** Brief **
Count the lines in the items below that contain the string "text", treating uppercase and lowercase as different. Reply with only the number.

** Data shown **

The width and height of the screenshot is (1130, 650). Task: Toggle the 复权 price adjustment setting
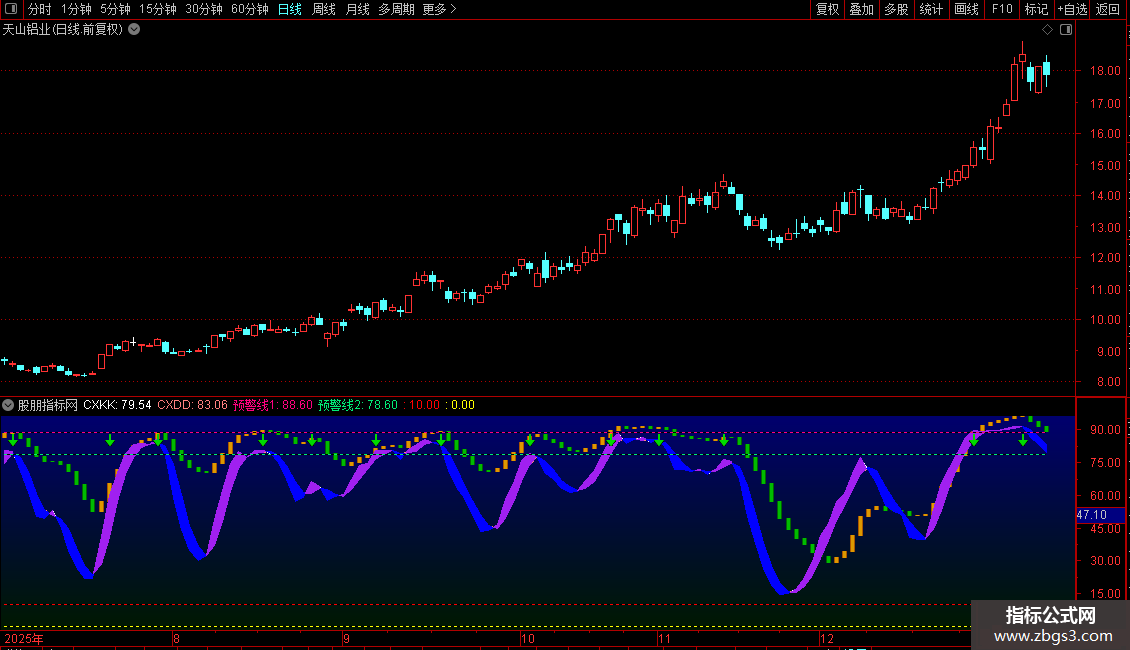[x=827, y=9]
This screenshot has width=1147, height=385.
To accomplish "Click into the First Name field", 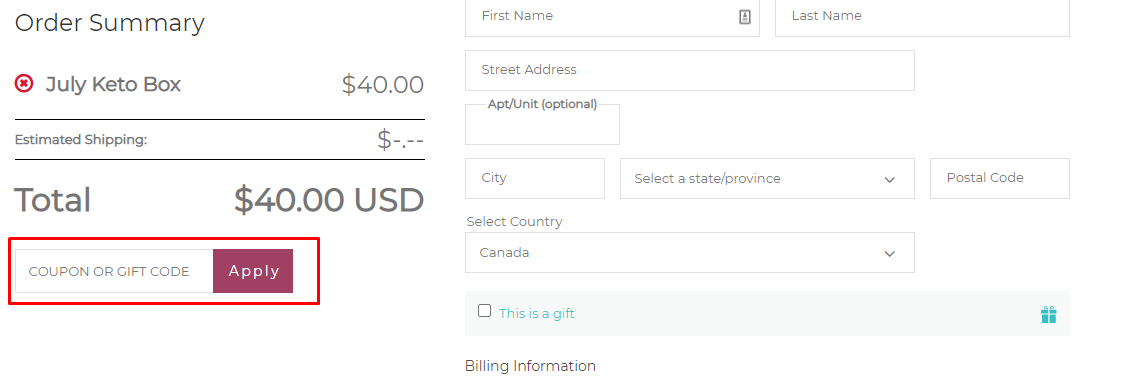I will click(612, 16).
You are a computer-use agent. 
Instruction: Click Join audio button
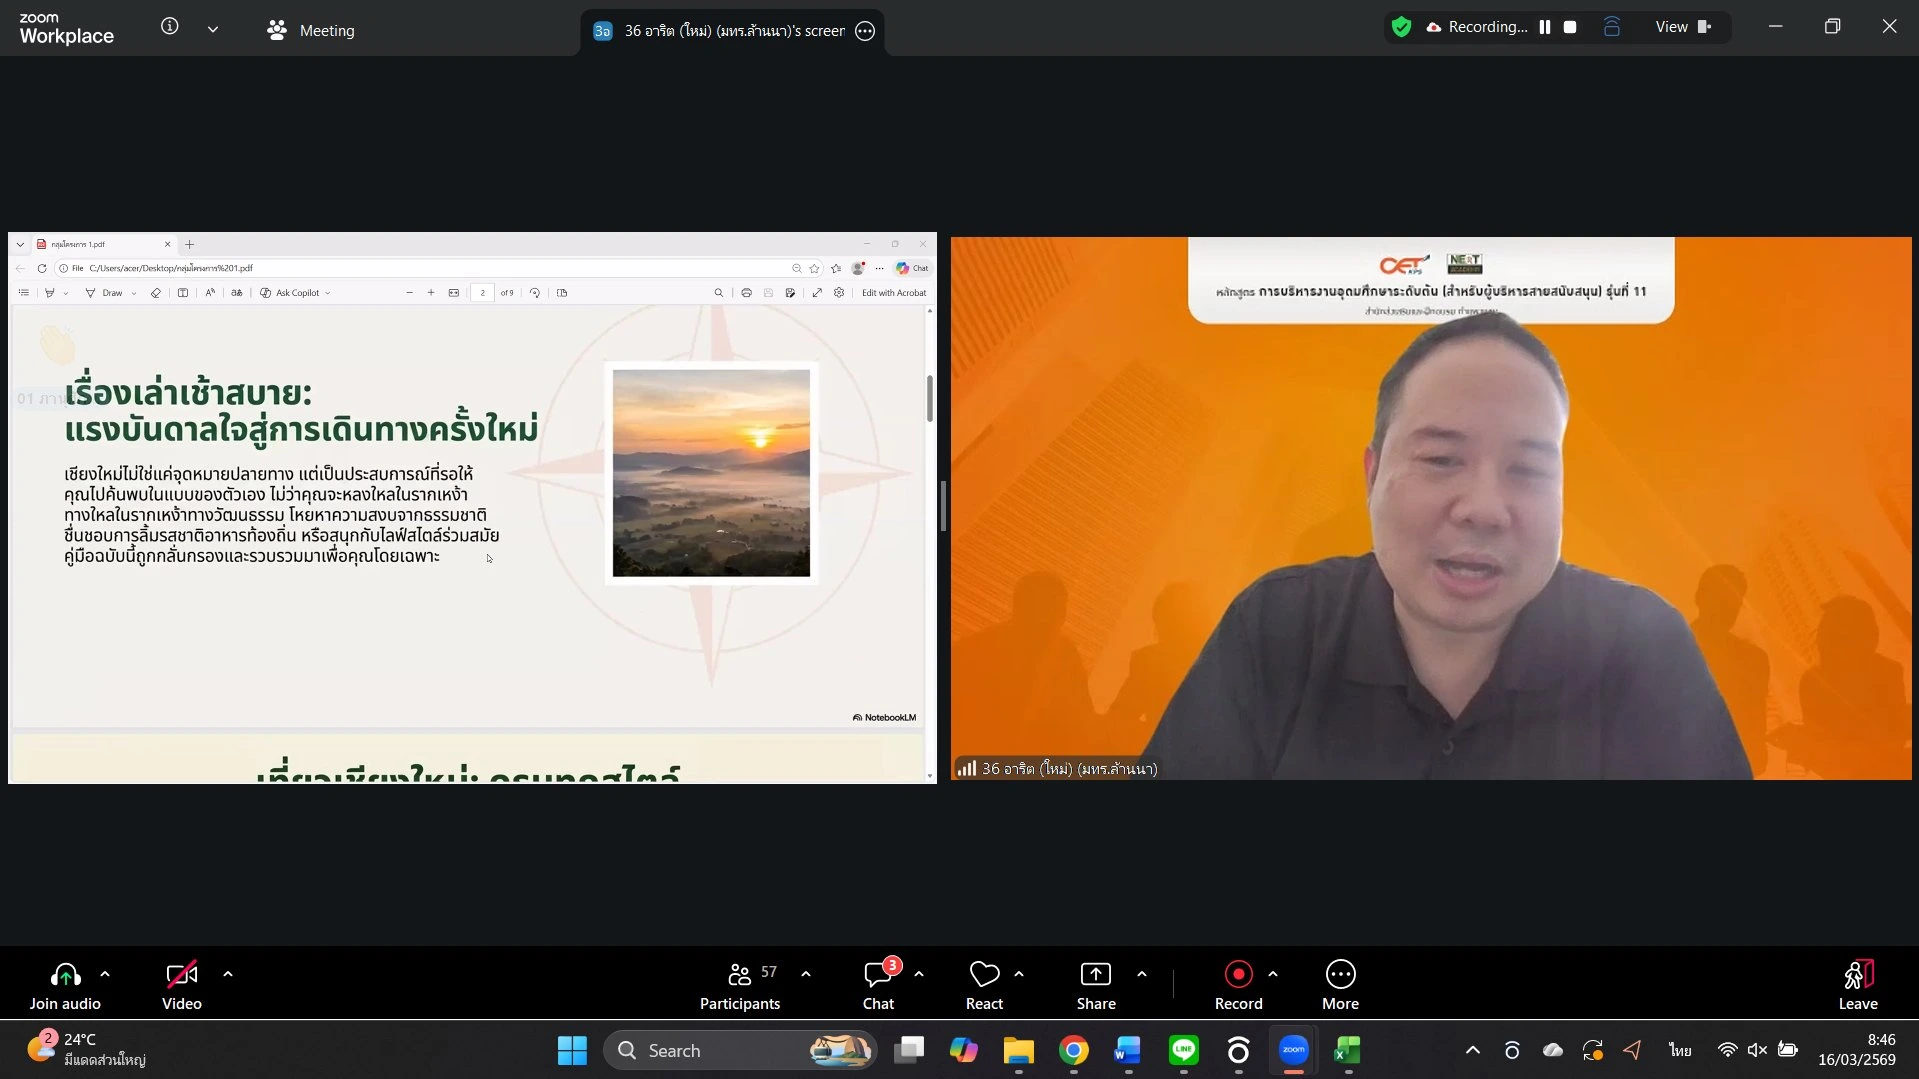coord(65,985)
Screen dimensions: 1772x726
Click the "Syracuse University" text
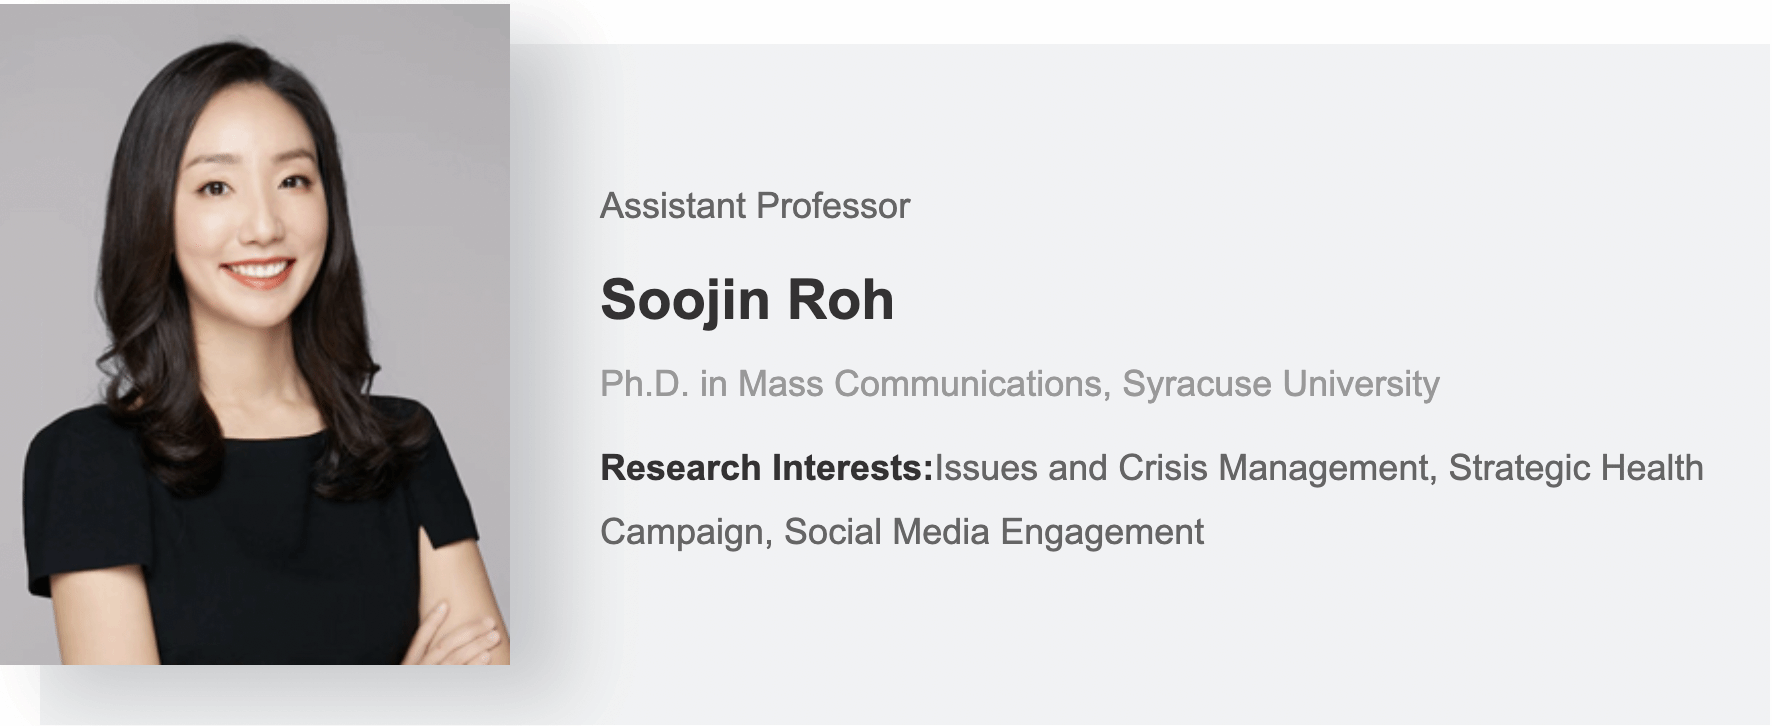coord(1280,384)
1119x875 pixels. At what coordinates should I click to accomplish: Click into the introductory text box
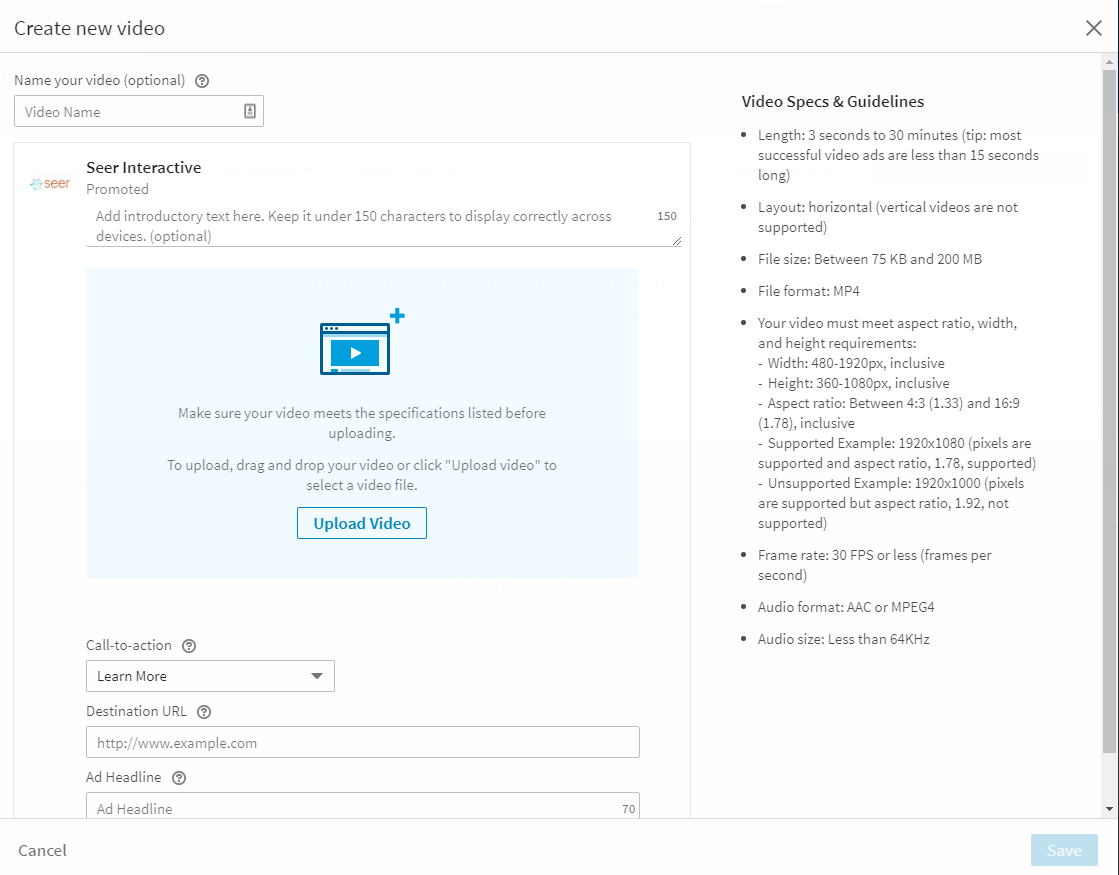[370, 226]
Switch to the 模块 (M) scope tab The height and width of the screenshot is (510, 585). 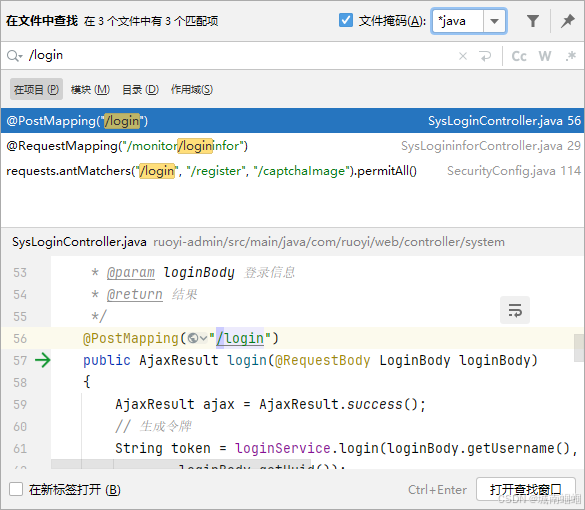pyautogui.click(x=90, y=90)
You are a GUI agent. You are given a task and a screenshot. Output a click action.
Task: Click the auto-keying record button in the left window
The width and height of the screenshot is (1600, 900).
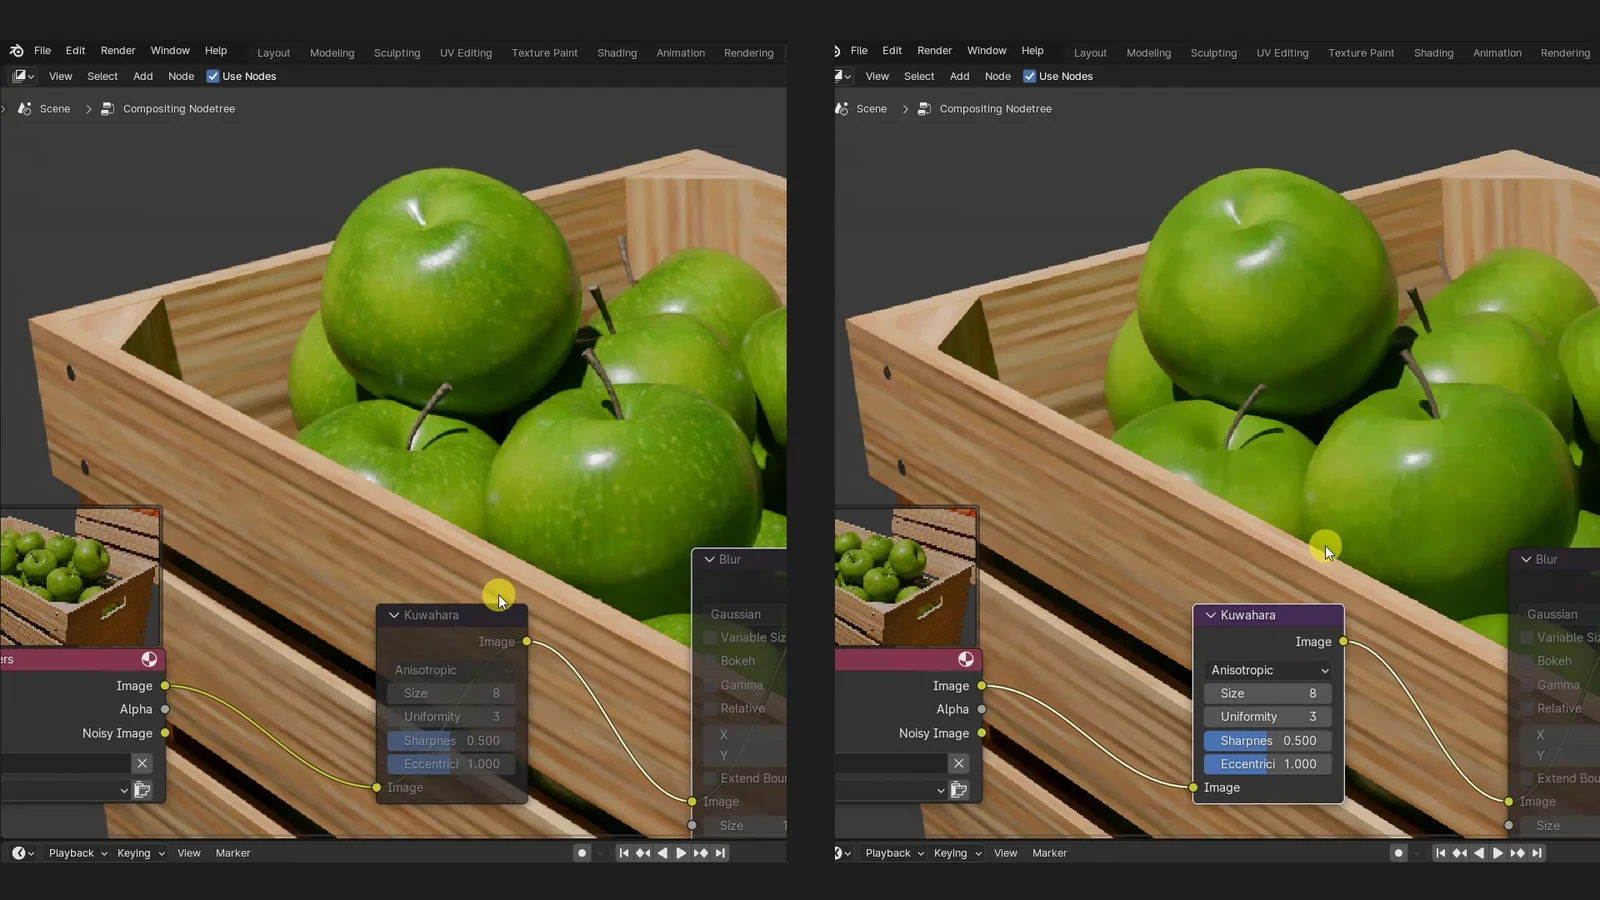(581, 853)
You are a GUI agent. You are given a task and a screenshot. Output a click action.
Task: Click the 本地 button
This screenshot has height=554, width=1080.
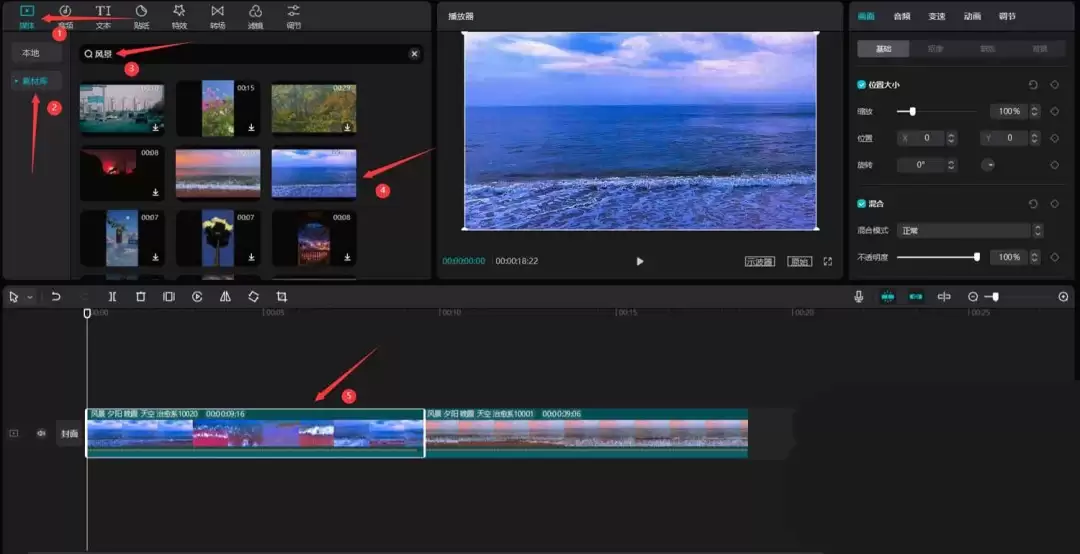pos(32,53)
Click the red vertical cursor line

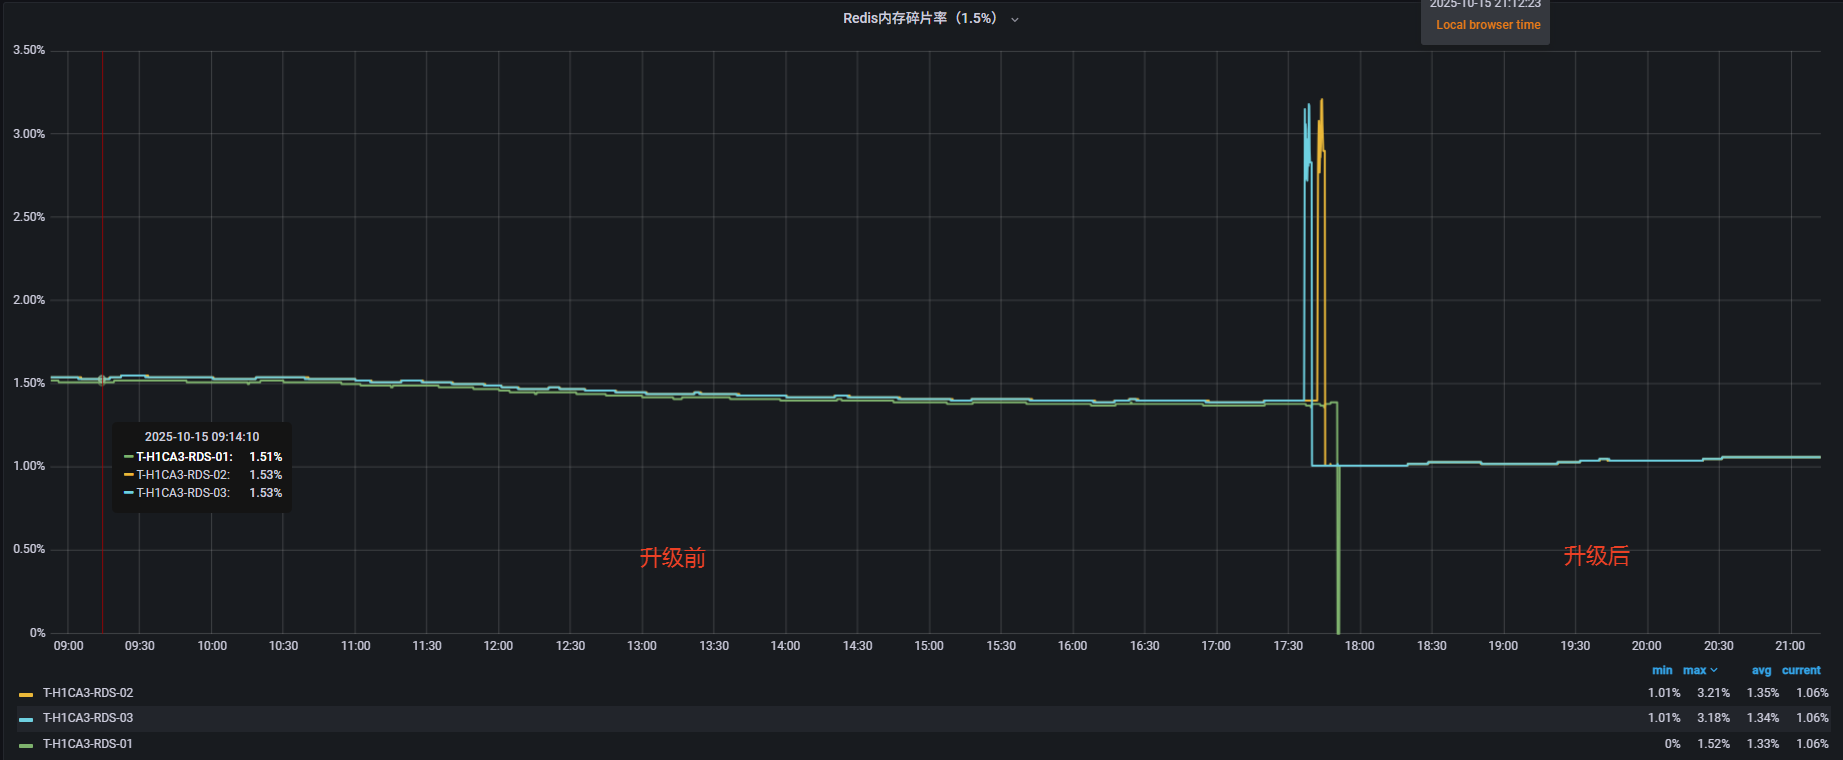click(x=102, y=300)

** Correct output **
2